List every workplace named in the David W. McLaughlin profile below.

(Reading passage Opens)

- Born: October 11, 1944 (age 81)
- Education: Creighton University Indiana University Bloomington
- Known for: Nonlinear waves Complex nonlinear systems Visual cortex modeling
- Awards: Member, National Academy of Sciences (2002) Fellow, American Academy of Arts and Sciences (2000) Fellow, American Association for the Advancement of Science Fellow, Society for Industrial and Applied Mathematics
- Scientific career
- Fields: Applied mathematics Mathematical physics Neural science
- Workplaces: New York University Iowa State University University of Arizona Princeton University

= David W. McLaughlin =

Applied mathematician and academic administrator

David Warren McLaughlin (born October 11, 1944) is an applied mathematician and academic administrator whose work concerns nonlinear systems, nonlinear waves, and mathematical models of visual neuroscience. McLaughlin served as the provost of New York University from 2002 to 2016.

(Reading passage Closes)
(Data extract Opens)

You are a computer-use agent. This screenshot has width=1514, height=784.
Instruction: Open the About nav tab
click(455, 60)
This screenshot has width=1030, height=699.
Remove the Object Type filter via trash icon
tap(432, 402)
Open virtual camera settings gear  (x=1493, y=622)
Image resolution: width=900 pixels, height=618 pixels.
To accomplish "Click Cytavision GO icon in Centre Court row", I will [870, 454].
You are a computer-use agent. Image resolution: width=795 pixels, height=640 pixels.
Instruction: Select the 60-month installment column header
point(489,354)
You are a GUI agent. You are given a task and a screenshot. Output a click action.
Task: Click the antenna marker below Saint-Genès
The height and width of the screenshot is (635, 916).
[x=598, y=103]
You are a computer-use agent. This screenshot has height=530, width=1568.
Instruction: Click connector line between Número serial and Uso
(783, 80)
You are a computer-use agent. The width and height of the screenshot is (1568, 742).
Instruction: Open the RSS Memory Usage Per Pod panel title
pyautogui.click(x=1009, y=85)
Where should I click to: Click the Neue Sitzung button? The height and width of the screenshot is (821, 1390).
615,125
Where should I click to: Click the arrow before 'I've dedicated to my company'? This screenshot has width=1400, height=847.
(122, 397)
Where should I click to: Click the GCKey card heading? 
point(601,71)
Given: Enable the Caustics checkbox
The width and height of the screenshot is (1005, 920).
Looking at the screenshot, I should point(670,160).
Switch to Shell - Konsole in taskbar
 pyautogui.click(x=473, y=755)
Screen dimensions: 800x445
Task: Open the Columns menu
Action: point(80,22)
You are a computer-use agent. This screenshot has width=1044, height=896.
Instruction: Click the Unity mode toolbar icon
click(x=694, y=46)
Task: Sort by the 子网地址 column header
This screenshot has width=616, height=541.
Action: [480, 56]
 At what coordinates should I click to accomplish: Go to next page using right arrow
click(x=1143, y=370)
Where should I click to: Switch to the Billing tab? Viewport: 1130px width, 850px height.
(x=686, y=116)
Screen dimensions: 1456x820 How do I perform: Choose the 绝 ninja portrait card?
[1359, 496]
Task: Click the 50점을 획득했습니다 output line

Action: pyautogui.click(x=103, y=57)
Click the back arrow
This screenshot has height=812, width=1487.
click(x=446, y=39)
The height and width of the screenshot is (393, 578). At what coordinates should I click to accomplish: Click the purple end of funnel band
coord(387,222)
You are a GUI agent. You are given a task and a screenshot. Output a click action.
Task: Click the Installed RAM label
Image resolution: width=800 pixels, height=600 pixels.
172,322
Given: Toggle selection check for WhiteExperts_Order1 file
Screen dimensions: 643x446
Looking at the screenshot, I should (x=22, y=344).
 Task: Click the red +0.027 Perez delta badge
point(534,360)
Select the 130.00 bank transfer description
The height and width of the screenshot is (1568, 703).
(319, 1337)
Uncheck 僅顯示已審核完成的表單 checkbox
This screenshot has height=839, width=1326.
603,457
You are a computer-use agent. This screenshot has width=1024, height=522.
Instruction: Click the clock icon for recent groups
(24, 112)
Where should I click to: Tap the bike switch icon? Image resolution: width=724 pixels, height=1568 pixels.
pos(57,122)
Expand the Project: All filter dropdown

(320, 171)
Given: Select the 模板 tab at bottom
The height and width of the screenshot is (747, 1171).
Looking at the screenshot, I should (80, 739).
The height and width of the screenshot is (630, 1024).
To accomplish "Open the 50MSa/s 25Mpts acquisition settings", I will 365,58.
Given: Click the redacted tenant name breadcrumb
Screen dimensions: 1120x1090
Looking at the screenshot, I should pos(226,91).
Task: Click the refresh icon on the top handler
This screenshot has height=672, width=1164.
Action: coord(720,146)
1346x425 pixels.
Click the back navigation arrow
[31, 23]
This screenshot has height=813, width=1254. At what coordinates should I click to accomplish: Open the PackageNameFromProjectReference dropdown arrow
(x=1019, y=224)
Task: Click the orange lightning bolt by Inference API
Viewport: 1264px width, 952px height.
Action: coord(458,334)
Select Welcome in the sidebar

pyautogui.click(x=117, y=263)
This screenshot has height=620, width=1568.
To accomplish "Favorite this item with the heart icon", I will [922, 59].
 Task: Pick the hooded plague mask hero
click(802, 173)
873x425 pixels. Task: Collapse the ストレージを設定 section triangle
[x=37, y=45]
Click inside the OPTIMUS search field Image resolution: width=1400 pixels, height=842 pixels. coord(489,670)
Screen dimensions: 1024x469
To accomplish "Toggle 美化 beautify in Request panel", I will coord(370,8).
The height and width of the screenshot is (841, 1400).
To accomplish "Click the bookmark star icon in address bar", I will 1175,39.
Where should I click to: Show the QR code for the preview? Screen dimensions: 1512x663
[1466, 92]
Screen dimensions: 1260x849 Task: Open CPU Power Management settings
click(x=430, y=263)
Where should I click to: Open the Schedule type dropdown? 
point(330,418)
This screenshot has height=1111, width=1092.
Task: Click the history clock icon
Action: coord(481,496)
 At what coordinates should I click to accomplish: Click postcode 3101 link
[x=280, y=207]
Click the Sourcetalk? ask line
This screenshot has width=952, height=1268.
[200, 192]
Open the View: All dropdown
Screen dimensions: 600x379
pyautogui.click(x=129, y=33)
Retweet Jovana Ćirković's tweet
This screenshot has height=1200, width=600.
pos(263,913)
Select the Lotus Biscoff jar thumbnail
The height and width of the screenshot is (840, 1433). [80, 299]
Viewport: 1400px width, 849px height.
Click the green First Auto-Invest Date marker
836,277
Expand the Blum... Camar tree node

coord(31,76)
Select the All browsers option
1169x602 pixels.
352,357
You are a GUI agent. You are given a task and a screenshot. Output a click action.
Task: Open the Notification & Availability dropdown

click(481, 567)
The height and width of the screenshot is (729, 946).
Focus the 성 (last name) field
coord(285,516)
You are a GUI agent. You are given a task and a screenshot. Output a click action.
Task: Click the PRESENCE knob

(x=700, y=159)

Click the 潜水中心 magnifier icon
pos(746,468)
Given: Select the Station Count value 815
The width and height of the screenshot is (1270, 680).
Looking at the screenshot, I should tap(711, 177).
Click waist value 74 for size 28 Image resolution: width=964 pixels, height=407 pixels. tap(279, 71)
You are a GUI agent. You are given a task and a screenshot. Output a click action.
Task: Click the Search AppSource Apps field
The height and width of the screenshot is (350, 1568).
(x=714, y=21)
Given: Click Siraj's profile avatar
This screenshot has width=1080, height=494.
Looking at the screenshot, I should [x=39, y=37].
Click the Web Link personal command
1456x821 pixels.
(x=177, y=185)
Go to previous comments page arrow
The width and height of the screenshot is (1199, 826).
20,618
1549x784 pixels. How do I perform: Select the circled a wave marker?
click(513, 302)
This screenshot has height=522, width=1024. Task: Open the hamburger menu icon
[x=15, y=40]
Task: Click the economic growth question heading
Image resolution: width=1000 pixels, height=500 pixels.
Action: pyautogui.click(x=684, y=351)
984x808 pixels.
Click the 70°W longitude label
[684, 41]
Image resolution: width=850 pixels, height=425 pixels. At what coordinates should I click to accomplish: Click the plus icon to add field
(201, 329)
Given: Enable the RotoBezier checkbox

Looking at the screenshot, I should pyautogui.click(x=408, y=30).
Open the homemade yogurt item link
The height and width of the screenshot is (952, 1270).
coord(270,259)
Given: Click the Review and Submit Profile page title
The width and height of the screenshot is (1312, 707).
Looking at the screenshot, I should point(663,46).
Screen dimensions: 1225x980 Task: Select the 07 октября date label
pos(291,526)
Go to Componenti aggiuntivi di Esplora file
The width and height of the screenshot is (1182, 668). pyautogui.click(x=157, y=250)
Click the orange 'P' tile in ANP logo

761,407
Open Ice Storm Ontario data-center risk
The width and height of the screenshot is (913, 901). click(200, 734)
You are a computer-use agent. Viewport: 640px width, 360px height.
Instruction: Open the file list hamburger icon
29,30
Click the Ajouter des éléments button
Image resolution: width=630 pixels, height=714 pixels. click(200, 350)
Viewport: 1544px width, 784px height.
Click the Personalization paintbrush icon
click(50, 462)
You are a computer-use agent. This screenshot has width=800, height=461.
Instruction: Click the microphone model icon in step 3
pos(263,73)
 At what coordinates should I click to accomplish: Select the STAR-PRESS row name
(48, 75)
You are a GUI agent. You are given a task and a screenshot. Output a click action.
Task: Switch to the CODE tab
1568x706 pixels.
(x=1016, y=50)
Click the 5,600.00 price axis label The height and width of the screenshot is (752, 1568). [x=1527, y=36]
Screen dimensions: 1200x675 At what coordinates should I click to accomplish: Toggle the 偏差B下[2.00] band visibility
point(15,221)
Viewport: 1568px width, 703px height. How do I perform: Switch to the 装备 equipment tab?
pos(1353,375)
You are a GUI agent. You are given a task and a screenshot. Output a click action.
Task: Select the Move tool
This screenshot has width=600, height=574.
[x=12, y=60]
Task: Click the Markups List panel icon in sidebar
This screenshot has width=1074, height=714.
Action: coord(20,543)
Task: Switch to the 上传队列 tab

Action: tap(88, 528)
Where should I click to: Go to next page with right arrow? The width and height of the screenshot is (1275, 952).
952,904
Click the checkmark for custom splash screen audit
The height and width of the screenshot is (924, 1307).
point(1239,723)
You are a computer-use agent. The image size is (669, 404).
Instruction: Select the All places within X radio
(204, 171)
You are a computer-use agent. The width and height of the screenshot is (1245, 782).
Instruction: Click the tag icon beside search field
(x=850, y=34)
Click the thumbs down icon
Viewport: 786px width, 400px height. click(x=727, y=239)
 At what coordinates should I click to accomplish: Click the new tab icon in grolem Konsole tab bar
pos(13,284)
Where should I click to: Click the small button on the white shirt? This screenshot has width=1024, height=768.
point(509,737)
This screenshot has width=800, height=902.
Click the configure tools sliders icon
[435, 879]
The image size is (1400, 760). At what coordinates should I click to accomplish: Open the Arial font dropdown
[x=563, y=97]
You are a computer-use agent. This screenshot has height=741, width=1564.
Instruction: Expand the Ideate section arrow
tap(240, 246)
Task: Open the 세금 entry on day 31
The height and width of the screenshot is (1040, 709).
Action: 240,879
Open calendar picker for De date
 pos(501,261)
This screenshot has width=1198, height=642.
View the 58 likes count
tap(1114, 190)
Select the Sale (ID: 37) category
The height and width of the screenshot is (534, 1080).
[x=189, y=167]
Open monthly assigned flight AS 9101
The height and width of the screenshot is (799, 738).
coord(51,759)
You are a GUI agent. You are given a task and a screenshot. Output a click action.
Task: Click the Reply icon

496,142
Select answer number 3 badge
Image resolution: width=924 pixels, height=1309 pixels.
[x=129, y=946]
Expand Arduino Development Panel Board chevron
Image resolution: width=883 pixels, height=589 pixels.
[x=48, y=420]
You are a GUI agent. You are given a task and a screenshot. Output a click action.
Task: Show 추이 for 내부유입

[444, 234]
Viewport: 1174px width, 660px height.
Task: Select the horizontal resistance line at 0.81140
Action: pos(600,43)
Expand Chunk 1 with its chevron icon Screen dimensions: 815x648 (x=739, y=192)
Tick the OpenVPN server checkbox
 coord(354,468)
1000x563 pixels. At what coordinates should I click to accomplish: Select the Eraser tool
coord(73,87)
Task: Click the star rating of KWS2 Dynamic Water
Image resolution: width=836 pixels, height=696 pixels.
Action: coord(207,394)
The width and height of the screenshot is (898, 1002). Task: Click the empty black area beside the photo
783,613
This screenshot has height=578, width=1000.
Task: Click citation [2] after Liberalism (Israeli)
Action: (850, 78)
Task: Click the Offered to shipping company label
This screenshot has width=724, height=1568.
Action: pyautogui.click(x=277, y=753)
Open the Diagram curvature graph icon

(Data extract Closes)

Written response -> New York University, Iowa State University, University of Arizona, Princeton University